Associação entre sinais genéticos

Os pesquisadores estudaram os sinais genéticos - segmentos do ADN com lugar cromossoma-identificáveis que ajustam a idade começando da doença de Parkinson.

Há sinais genéticos conhecidos, tais como os sinais genéticos do gene do synuclein, que são associados com um começo mais adiantado dos sintomas, mas neste estudo nós centramo-nos sobre a influência da associação de outros marcadores que não foram sabidos ainda.”

Cristina Malagelada, pesquisador Neuro de UB

Os resultados, obtidos das amostras de sangue de mais de 900 pacientes da clínica do hospital, mostram que um grupo de sinais genéticos do caminho metabólico do mTOR, combinados e não individualmente, contribuem para ajustar a idade começando da doença de Parkinson. “Identificando este grupo de marcadores que se influenciam e que condicionam o ponto de partida da doença reservam limitar a pesquisa de alvos terapêuticos novos nestes genes do candidato”, destaques Cristina Malagelada.

Também, a identificação desta família do gene - ligada à sobrevivência neuronal, a plasticidade e a síntese synaptic da proteína foram confirmadas em uma segunda população independente de pacientes afetados de aproximadamente 4.000 povos, agradecimentos obtidos à colaboração com o consórcio Genomic internacional da doença de Parkinson.

De acordo com o pesquisador de UB, este estudo, que usou técnicas do Biocomputing, mostra a importância da análise de interacções estatísticas para identificar associações genéticas, desde que pode ajudar a explicar doenças complexas tais como as neurodegenerative.

O segundo - a maioria de doença neurodegenerative comum

A doença de Parkinson, que afecta mais de 1% da população, é a segunda - a maioria de doença neurodegenerative comum após Alzheimer.
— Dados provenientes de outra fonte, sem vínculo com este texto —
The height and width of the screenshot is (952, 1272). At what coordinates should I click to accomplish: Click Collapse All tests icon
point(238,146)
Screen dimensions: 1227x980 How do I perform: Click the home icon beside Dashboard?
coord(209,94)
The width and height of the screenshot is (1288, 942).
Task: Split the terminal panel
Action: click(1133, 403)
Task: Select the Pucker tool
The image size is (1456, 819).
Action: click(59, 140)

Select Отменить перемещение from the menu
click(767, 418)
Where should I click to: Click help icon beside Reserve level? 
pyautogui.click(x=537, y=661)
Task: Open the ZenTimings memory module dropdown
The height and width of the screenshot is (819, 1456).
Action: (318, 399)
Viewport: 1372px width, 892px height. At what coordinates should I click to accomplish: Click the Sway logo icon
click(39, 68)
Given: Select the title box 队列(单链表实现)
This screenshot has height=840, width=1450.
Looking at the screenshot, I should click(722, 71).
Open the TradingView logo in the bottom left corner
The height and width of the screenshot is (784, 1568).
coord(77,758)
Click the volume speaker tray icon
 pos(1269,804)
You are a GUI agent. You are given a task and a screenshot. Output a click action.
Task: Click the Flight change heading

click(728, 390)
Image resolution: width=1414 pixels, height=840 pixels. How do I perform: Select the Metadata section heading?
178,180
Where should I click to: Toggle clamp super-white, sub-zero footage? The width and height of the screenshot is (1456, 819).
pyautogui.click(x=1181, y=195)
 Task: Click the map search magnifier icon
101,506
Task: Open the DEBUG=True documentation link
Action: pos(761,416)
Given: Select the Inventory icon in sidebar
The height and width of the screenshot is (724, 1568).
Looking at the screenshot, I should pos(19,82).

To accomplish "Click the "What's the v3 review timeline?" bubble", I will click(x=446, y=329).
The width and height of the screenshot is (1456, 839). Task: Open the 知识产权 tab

Afecta mais de seis milhões de pessoas no mundo inteiro, uma figura que poderia obter sobre doze milhões em 2030, de acordo com dados da Organização Mundial de Saúde (WHO). Nesta patologia, o neurotransmissor que actividade de motor dos controles - a dopamina é dívida reduzida a morte progressiva dos neurônios dopaminergic.

Source:
Journal reference:

Fernández‐Santiago, R. et al. (2019) SNCA and mTOR Pathway Single Nucleotide Polymorphisms Interact to Modulate the Age at Onset of Parkinson's Disease. Movement Disorders. doi.org/10.1002/mds.27770.